» **Exercise details**
The listing that follows must be given again in full and exactly.

» **Data section**
• • • •

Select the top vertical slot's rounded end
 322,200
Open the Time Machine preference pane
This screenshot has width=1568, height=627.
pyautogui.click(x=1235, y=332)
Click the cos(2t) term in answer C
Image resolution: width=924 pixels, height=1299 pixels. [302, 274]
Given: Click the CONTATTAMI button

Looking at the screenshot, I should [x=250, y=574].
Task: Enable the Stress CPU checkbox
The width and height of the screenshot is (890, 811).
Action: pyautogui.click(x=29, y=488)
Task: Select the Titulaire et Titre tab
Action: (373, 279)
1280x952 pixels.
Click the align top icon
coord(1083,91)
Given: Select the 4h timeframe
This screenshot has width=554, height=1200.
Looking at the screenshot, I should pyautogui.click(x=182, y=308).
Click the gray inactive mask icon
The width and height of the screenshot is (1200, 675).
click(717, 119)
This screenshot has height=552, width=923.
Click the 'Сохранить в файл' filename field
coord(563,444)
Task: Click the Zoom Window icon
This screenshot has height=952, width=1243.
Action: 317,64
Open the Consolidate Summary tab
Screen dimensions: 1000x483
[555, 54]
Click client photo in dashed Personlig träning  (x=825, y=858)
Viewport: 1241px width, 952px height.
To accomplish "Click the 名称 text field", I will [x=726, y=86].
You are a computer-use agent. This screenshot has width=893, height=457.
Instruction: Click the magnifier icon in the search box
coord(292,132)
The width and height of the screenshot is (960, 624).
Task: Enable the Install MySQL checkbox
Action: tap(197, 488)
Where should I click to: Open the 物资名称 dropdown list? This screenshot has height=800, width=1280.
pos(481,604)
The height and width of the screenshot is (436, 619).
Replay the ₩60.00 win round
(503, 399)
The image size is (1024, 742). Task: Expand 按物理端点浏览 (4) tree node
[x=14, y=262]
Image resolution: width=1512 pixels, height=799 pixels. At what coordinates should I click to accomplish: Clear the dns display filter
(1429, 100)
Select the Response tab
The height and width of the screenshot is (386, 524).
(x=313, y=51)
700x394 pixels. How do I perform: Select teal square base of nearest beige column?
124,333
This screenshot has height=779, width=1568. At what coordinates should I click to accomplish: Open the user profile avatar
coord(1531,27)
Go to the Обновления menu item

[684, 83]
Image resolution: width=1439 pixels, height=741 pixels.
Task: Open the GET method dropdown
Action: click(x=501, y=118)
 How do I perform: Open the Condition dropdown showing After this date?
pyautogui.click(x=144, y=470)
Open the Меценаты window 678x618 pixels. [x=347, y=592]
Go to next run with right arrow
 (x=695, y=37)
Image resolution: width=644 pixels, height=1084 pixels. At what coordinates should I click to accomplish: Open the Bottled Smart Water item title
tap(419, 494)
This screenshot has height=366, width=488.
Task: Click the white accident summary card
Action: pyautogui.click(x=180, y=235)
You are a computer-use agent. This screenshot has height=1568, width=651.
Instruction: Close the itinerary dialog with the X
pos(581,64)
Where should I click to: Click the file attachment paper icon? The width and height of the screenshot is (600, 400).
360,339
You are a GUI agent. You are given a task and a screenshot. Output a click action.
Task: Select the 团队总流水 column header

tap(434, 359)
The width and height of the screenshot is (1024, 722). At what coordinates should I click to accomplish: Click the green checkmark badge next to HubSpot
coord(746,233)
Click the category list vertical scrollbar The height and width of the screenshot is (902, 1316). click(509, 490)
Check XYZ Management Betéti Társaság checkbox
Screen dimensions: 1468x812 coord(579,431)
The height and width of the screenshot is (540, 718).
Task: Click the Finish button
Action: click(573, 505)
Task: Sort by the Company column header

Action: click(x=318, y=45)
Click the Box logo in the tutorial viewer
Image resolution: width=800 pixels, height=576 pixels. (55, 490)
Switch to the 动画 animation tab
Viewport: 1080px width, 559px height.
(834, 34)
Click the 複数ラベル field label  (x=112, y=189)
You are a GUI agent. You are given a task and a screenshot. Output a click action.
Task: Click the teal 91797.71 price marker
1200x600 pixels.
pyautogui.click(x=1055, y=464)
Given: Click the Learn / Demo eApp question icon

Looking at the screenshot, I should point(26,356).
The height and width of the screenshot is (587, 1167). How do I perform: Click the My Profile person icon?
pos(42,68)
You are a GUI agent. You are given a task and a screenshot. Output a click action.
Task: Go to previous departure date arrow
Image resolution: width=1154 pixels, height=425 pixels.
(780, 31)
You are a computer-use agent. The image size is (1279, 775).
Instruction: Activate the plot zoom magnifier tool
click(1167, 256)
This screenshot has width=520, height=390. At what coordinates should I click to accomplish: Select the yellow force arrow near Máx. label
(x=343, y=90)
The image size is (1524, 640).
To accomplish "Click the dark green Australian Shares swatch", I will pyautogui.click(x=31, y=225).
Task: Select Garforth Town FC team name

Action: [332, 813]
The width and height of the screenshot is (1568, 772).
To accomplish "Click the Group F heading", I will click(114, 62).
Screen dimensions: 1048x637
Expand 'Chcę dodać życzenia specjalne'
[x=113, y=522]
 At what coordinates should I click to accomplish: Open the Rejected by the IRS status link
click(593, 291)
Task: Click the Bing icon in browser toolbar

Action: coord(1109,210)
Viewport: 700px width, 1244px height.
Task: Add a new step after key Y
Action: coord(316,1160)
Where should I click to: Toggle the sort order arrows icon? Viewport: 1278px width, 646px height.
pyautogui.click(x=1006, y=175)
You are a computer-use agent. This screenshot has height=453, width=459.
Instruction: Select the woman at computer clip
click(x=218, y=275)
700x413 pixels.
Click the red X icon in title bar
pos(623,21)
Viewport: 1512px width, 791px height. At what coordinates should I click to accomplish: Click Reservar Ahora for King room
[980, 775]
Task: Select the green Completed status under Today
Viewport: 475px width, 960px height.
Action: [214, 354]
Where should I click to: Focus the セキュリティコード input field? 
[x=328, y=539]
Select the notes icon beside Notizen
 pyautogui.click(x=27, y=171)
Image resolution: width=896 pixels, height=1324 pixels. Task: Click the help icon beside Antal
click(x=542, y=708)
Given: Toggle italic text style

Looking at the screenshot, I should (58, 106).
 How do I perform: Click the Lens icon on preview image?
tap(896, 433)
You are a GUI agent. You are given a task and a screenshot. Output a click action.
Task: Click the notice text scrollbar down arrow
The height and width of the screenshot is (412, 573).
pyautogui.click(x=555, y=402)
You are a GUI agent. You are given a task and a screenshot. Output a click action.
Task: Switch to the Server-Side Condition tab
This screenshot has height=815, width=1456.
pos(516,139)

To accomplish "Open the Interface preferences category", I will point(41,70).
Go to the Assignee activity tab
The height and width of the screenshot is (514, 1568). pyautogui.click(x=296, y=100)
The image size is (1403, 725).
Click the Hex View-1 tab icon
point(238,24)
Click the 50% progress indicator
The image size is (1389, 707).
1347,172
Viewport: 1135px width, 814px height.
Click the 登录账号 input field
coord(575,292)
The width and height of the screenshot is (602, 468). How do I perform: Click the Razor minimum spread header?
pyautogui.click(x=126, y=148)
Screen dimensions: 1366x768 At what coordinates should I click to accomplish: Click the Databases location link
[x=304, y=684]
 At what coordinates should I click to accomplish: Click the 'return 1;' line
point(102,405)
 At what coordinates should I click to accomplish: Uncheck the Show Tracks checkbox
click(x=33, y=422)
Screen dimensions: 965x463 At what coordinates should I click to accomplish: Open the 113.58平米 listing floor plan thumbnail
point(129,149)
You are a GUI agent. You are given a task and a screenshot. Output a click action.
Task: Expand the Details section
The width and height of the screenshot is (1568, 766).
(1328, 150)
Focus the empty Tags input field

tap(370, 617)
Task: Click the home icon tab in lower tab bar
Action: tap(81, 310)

• • • •

» **Output**
Select the top vertical slot's rounded end
 322,200
Open the Time Machine preference pane
This screenshot has width=1568, height=627.
pyautogui.click(x=1235, y=332)
Click the cos(2t) term in answer C
Image resolution: width=924 pixels, height=1299 pixels. [302, 274]
Given: Click the CONTATTAMI button

Looking at the screenshot, I should [x=250, y=574].
Task: Enable the Stress CPU checkbox
The width and height of the screenshot is (890, 811).
Action: pyautogui.click(x=29, y=488)
Task: Select the Titulaire et Titre tab
Action: (373, 279)
1280x952 pixels.
Click the align top icon
coord(1083,91)
Given: Select the 4h timeframe
This screenshot has width=554, height=1200.
Looking at the screenshot, I should pyautogui.click(x=182, y=308).
Click the gray inactive mask icon
The width and height of the screenshot is (1200, 675).
click(717, 119)
This screenshot has height=552, width=923.
Click the 'Сохранить в файл' filename field
coord(563,444)
Task: Click the Zoom Window icon
This screenshot has height=952, width=1243.
Action: 317,64
Open the Consolidate Summary tab
Screen dimensions: 1000x483
[555, 54]
Click client photo in dashed Personlig träning  (x=825, y=858)
Viewport: 1241px width, 952px height.
To accomplish "Click the 名称 text field", I will [x=726, y=86].
You are a computer-use agent. This screenshot has width=893, height=457.
Instruction: Click the magnifier icon in the search box
coord(292,132)
The width and height of the screenshot is (960, 624).
Task: Enable the Install MySQL checkbox
Action: tap(197, 488)
Where should I click to: Open the 物资名称 dropdown list? This screenshot has height=800, width=1280.
pos(481,604)
The height and width of the screenshot is (436, 619).
Replay the ₩60.00 win round
(503, 399)
The image size is (1024, 742). Task: Expand 按物理端点浏览 (4) tree node
[x=14, y=262]
Image resolution: width=1512 pixels, height=799 pixels. At what coordinates should I click to accomplish: Clear the dns display filter
(1429, 100)
Select the Response tab
The height and width of the screenshot is (386, 524).
(x=313, y=51)
700x394 pixels. How do I perform: Select teal square base of nearest beige column?
124,333
This screenshot has height=779, width=1568. At what coordinates should I click to accomplish: Open the user profile avatar
coord(1531,27)
Go to the Обновления menu item

[684, 83]
Image resolution: width=1439 pixels, height=741 pixels.
Task: Open the GET method dropdown
Action: click(x=501, y=118)
 How do I perform: Open the Condition dropdown showing After this date?
pyautogui.click(x=144, y=470)
Open the Меценаты window 678x618 pixels. [x=347, y=592]
Go to next run with right arrow
 (x=695, y=37)
Image resolution: width=644 pixels, height=1084 pixels. At what coordinates should I click to accomplish: Open the Bottled Smart Water item title
tap(419, 494)
This screenshot has height=366, width=488.
Task: Click the white accident summary card
Action: pyautogui.click(x=180, y=235)
You are a computer-use agent. This screenshot has height=1568, width=651.
Instruction: Close the itinerary dialog with the X
pos(581,64)
Where should I click to: Click the file attachment paper icon? The width and height of the screenshot is (600, 400).
360,339
You are a GUI agent. You are given a task and a screenshot. Output a click action.
Task: Select the 团队总流水 column header

tap(434, 359)
The width and height of the screenshot is (1024, 722). At what coordinates should I click to accomplish: Click the green checkmark badge next to HubSpot
coord(746,233)
Click the category list vertical scrollbar The height and width of the screenshot is (902, 1316). click(509, 490)
Check XYZ Management Betéti Társaság checkbox
Screen dimensions: 1468x812 coord(579,431)
The height and width of the screenshot is (540, 718).
Task: Click the Finish button
Action: click(573, 505)
Task: Sort by the Company column header

Action: click(x=318, y=45)
Click the Box logo in the tutorial viewer
Image resolution: width=800 pixels, height=576 pixels. (55, 490)
Switch to the 动画 animation tab
Viewport: 1080px width, 559px height.
(834, 34)
Click the 複数ラベル field label  (x=112, y=189)
You are a GUI agent. You are given a task and a screenshot. Output a click action.
Task: Click the teal 91797.71 price marker
1200x600 pixels.
pyautogui.click(x=1055, y=464)
Given: Click the Learn / Demo eApp question icon

Looking at the screenshot, I should point(26,356).
The height and width of the screenshot is (587, 1167). How do I perform: Click the My Profile person icon?
pos(42,68)
You are a GUI agent. You are given a task and a screenshot. Output a click action.
Task: Go to previous departure date arrow
Image resolution: width=1154 pixels, height=425 pixels.
(780, 31)
You are a computer-use agent. The image size is (1279, 775).
Instruction: Activate the plot zoom magnifier tool
click(1167, 256)
This screenshot has width=520, height=390. At what coordinates should I click to accomplish: Select the yellow force arrow near Máx. label
(x=343, y=90)
The image size is (1524, 640).
To accomplish "Click the dark green Australian Shares swatch", I will pyautogui.click(x=31, y=225).
Task: Select Garforth Town FC team name

Action: [332, 813]
The width and height of the screenshot is (1568, 772).
To accomplish "Click the Group F heading", I will click(114, 62).
Screen dimensions: 1048x637
Expand 'Chcę dodać życzenia specjalne'
[x=113, y=522]
 At what coordinates should I click to accomplish: Open the Rejected by the IRS status link
click(593, 291)
Task: Click the Bing icon in browser toolbar

Action: coord(1109,210)
Viewport: 700px width, 1244px height.
Task: Add a new step after key Y
Action: coord(316,1160)
Where should I click to: Toggle the sort order arrows icon? Viewport: 1278px width, 646px height.
pyautogui.click(x=1006, y=175)
You are a computer-use agent. This screenshot has height=453, width=459.
Instruction: Select the woman at computer clip
click(x=218, y=275)
700x413 pixels.
Click the red X icon in title bar
pos(623,21)
Viewport: 1512px width, 791px height. At what coordinates should I click to accomplish: Click Reservar Ahora for King room
[980, 775]
Task: Select the green Completed status under Today
Viewport: 475px width, 960px height.
Action: [214, 354]
Where should I click to: Focus the セキュリティコード input field? 
[x=328, y=539]
Select the notes icon beside Notizen
 pyautogui.click(x=27, y=171)
Image resolution: width=896 pixels, height=1324 pixels. Task: Click the help icon beside Antal
click(x=542, y=708)
Given: Toggle italic text style

Looking at the screenshot, I should (58, 106).
 How do I perform: Click the Lens icon on preview image?
tap(896, 433)
You are a GUI agent. You are given a task and a screenshot. Output a click action.
Task: Click the notice text scrollbar down arrow
The height and width of the screenshot is (412, 573).
pyautogui.click(x=555, y=402)
You are a GUI agent. You are given a task and a screenshot. Output a click action.
Task: Switch to the Server-Side Condition tab
This screenshot has height=815, width=1456.
pos(516,139)

To accomplish "Open the Interface preferences category", I will point(41,70).
Go to the Assignee activity tab
The height and width of the screenshot is (514, 1568). pyautogui.click(x=296, y=100)
The image size is (1403, 725).
Click the Hex View-1 tab icon
point(238,24)
Click the 50% progress indicator
The image size is (1389, 707).
1347,172
Viewport: 1135px width, 814px height.
Click the 登录账号 input field
coord(575,292)
The width and height of the screenshot is (602, 468). How do I perform: Click the Razor minimum spread header?
pyautogui.click(x=126, y=148)
Screen dimensions: 1366x768 At what coordinates should I click to accomplish: Click the Databases location link
[x=304, y=684]
 At what coordinates should I click to accomplish: Click the 'return 1;' line
point(102,405)
 At what coordinates should I click to accomplish: Uncheck the Show Tracks checkbox
click(x=33, y=422)
Screen dimensions: 965x463 At what coordinates should I click to accomplish: Open the 113.58平米 listing floor plan thumbnail
point(129,149)
You are a GUI agent. You are given a task and a screenshot. Output a click action.
Task: Expand the Details section
The width and height of the screenshot is (1568, 766).
(1328, 150)
Focus the empty Tags input field

tap(370, 617)
Task: Click the home icon tab in lower tab bar
Action: tap(81, 310)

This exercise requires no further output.